JSON down performacen when id:1

2022-12-16 Thread Render Comunicacion S . L .
Hello to everyone

I'm new here, and I hope that my question is on the correct mail-list.

We use PostgreSQL to store JSON-B in different tables, all tables have the same 
schema and all tables are indexed with GIN index for the JSON data.
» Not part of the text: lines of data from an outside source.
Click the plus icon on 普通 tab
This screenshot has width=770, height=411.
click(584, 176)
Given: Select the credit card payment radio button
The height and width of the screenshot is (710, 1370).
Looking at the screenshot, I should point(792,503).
We use two properties of the JSON to locate data:

{
"section_id":"1",
"section_tipo":"numisdata3"
}

The issue:
When we search our locator with section_id: 1 (or any number < 4), PostgreSQL 
takes around 4, 5000, 8000ms or more.
When we search our locator with section_id: 4 (or any other bigger number), 
PostgreSQL takes around 100 ms. ( ~ expected time)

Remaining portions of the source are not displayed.